While any of the document cameras in our roundup can put a sheet of paper or a small object on the big screen, the Amoeba is the one to call on when you need to do things like zoom in on an insect's head or a postage stamp.
Easy to set up, the Amoeba can be used with its stage or as a handheld device. It comes with a USB cable and software (Mac and Windows compatible) for displaying the images on a computer for small groups. You can't connect it to a projector, but images can be projected via computer.
The microscope has a 1.3-megapixel imaging sensor and 1,024 by 1,280 resolution. It can zoom in at 10X, 60X, and 200X when used with a 14-inch monitor. There are built-in LED lights from above and below. It'll take about 10 minutes to set up for the first time, and less than a minute after that to fire up a lesson.
The Amoeba worked well with all sorts of objects, from a sample of pond water to a moth's wings to Andrew Jackson's portrait on a $20 bill. Removed from the stage, it can be used as a portable field microscope, great for looking at tree bark or cracks in concrete. The package includes eight prepared and four blank glass slides, as well as tweezers, an eyedropper, and a probe.

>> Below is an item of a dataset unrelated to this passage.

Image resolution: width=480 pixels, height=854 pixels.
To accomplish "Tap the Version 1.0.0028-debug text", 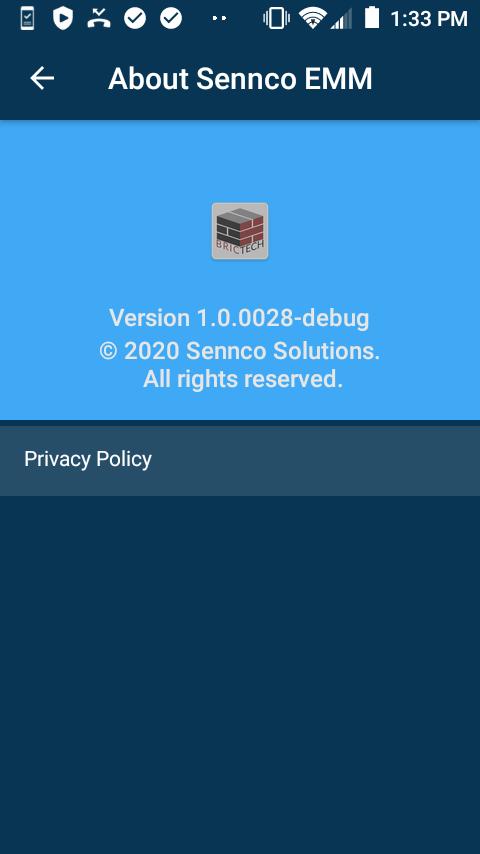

The best part is the price tag. At $90, it is a genuine bargain that every science classroom should have.
Unlike other doc cams, the MO-1 easily fits into a jacket pocket and weighs just over a pound. The 5-megapixel camera is mounted on an articulated arm that has a maximum height of 14 inches, and it's quick and easy to set up, with buttons for focus, brightness, zoom, lighting, image rotation, and screen grab via an SD card.
It's the rare doc cam that can connect with USB, HDMI, and VGA ports. On the downside, it makes do with an 8X digital-only zoom and a single LED light that puts out a puny 96 lux.
At $400, the MO-1 is a classroom bargain with a five-year warranty, but it really excels at being the most portable document camera around.